» **THE DATA**
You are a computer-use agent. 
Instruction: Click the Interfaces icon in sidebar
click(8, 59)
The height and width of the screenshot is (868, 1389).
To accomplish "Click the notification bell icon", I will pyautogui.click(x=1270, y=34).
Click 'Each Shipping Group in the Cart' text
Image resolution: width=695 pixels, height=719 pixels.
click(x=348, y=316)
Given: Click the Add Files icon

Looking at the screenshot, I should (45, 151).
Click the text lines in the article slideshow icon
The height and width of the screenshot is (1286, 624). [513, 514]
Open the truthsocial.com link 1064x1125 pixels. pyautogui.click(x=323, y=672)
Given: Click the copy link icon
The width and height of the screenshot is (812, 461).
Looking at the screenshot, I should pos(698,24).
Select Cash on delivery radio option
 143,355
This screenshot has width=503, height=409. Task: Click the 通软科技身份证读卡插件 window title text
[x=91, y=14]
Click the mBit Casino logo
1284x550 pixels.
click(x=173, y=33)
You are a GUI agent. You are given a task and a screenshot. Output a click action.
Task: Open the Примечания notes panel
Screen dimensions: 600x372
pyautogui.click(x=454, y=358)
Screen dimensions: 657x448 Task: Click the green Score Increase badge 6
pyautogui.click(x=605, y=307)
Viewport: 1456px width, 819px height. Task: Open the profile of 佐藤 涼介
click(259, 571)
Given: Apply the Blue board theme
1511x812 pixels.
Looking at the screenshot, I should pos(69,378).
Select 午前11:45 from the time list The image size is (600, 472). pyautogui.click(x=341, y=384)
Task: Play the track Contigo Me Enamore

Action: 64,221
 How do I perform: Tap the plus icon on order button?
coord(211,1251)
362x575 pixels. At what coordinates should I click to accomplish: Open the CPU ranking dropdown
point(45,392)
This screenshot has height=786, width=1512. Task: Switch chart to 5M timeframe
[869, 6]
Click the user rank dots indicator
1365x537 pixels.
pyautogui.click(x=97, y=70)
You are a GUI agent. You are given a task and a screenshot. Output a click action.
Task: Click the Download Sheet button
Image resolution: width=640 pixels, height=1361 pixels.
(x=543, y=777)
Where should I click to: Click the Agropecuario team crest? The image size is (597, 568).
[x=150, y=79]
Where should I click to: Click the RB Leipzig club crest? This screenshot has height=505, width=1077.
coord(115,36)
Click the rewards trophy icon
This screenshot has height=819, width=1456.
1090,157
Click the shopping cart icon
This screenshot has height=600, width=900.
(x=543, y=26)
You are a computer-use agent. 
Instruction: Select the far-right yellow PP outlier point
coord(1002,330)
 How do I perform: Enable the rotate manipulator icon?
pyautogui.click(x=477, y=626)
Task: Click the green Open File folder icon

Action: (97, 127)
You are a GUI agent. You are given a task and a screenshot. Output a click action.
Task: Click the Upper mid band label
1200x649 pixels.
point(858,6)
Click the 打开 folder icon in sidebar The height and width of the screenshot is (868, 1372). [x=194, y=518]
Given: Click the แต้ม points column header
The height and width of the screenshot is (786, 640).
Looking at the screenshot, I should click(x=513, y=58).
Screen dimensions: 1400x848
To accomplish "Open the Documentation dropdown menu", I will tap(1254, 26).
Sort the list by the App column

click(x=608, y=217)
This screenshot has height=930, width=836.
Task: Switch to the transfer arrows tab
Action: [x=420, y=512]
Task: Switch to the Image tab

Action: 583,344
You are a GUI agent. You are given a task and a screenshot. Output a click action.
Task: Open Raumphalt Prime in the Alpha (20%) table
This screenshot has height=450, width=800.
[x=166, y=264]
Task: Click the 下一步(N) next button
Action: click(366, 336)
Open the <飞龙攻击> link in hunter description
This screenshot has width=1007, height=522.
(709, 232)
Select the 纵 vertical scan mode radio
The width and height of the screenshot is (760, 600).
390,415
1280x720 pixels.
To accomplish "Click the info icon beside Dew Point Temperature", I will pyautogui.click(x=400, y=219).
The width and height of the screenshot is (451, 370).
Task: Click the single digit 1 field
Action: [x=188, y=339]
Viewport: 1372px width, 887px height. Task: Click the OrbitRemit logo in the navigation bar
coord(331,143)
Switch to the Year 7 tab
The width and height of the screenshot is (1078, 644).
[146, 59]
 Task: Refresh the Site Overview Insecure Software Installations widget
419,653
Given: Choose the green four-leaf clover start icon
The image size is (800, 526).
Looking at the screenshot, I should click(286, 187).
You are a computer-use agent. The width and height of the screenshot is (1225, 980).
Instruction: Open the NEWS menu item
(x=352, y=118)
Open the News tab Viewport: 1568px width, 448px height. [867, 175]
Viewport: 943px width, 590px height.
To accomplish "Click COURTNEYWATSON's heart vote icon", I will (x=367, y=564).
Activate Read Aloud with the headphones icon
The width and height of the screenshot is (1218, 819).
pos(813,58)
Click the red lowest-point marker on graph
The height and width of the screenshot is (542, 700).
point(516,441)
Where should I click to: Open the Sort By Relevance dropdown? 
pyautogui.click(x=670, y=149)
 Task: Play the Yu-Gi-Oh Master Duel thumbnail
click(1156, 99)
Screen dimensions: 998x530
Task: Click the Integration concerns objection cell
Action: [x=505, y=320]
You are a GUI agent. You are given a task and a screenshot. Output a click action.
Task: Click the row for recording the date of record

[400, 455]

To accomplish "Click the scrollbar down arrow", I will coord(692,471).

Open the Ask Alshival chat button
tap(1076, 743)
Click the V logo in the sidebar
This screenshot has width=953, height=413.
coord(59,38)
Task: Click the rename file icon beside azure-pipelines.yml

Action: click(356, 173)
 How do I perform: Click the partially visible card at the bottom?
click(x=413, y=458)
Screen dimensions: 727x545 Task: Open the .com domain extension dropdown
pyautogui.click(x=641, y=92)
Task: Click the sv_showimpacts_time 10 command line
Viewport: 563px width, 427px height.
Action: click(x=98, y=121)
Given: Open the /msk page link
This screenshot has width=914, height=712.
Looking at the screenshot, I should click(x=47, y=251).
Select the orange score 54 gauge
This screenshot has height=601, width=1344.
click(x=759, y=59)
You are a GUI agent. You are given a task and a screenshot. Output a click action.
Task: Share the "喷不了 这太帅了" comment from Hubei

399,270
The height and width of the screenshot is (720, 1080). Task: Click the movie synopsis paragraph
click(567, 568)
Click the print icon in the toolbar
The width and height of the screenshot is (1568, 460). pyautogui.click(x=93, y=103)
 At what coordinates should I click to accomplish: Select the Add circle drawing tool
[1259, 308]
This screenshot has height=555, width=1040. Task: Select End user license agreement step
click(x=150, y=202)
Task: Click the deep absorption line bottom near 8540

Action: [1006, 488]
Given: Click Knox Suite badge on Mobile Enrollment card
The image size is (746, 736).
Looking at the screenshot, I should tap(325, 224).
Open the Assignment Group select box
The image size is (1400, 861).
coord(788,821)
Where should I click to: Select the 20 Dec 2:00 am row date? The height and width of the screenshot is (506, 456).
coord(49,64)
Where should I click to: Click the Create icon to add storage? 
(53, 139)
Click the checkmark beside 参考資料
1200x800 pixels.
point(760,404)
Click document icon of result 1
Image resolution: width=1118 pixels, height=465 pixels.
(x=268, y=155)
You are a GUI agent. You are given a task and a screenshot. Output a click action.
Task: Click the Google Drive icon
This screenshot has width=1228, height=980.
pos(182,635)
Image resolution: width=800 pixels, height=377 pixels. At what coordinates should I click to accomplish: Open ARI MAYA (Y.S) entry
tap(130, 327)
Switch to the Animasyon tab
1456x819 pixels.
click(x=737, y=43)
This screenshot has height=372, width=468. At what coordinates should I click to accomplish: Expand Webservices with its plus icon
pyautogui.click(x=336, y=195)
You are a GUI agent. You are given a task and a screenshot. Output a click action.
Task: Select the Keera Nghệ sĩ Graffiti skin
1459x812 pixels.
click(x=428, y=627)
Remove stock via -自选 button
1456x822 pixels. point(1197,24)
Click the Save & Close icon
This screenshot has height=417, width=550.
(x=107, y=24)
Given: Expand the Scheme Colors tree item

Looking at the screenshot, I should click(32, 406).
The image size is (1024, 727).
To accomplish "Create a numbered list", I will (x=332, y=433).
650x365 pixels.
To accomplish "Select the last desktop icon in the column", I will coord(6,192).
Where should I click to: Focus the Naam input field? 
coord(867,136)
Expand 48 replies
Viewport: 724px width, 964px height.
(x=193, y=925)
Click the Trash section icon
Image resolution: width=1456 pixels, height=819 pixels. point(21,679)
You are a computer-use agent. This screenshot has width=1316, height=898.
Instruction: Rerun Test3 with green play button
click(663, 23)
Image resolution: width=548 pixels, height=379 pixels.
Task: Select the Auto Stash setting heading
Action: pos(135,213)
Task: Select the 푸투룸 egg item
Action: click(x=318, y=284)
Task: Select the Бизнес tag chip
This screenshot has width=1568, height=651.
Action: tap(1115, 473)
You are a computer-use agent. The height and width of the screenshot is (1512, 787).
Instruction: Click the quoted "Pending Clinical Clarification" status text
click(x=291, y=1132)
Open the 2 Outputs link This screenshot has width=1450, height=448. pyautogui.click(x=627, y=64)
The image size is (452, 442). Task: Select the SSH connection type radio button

» **TASK DETAILS**
Copy the data above exactly as it appears, from the line containing "How do I perform: Enable" through the line containing "point(858,6)", including both of those lines.

» **CORRECT ANSWER**
 How do I perform: Enable the rotate manipulator icon?
pyautogui.click(x=477, y=626)
Task: Click the green Open File folder icon

Action: (97, 127)
You are a GUI agent. You are given a task and a screenshot. Output a click action.
Task: Click the Upper mid band label
1200x649 pixels.
point(858,6)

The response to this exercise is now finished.